Four primary functions of healing thread

The Tranche project has been modified extensively to accomodate the various failures that the developers and administrators have witnessed, like disk failures, disconnected servers, etc.

Each server on a Tranche network has a healing thread that runs as long as a server is running. This healing thread serves four primary functions:

  1. Downloading: looks for any new chunks on the network (other servers) and downloads to itself if the chunk falls in the server's hash span.
  2. Deleting: looks at the server's own chunks, and deletes any if not in the server's hash span and there are sufficient replications on the network.
  3. Repairing: looks at the server's own chunks, and repairs if the chunk is corrupted and the server finds another copy on the network.
  4. Balancing: balances between the data directories if disparities are disproportionate.

Special case: If a server does not have a hash span, as a few smaller or older servers do not, they will only hold on to data until it is replicated sufficiently. These servers will delete (everything, if sufficient resources) and repair, but not download.

Note that these four activities compete for the healing thread's time (i.e., for in the parlance of programmers, they all run on a single thread). These were designed so that administrators can adjust the focus. (Eventually, we will design automatons to do this work intelligently.)

This is accomplished by assigning how much of work each will do in succession. Each of the four handles a batch of chunks at the same time.
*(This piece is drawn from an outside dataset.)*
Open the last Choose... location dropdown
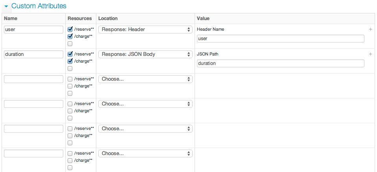Screen dimensions: 377x172 [145, 154]
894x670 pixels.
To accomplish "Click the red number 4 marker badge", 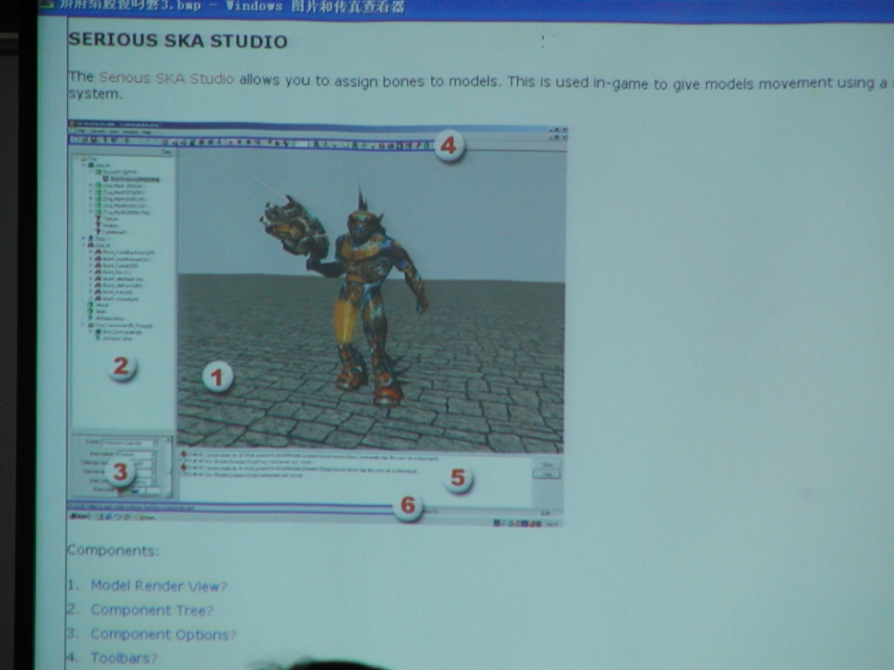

However, this value is changed if a user sets a different value for the following three configuration attributes:

  1. hashSpanFix: BatchSizeForDownloadChunks (default value of 50)
  2. hashSpanFix: BatchSizeForDeleteChunks (default value of 5)
  3. hashSpanFix: BatchSizeForHealChunks (default value of 10)
  4. hashSpanFix: BatchSizeForBalanceDirectories (default value of 2)

So using the default values, every time fifty chunks are checked for new data to download to a server, 5 more chunks are checked to be deleted from a server if there are sufficient replications and the chunk doesn't belong, and 10 chunks are checked to see whether they were corrupted. Also, if there is sufficient disparity between use of data directories, up to two data blocks will be moved to mitigate the difference.

So why would we want to change these values while the server is running?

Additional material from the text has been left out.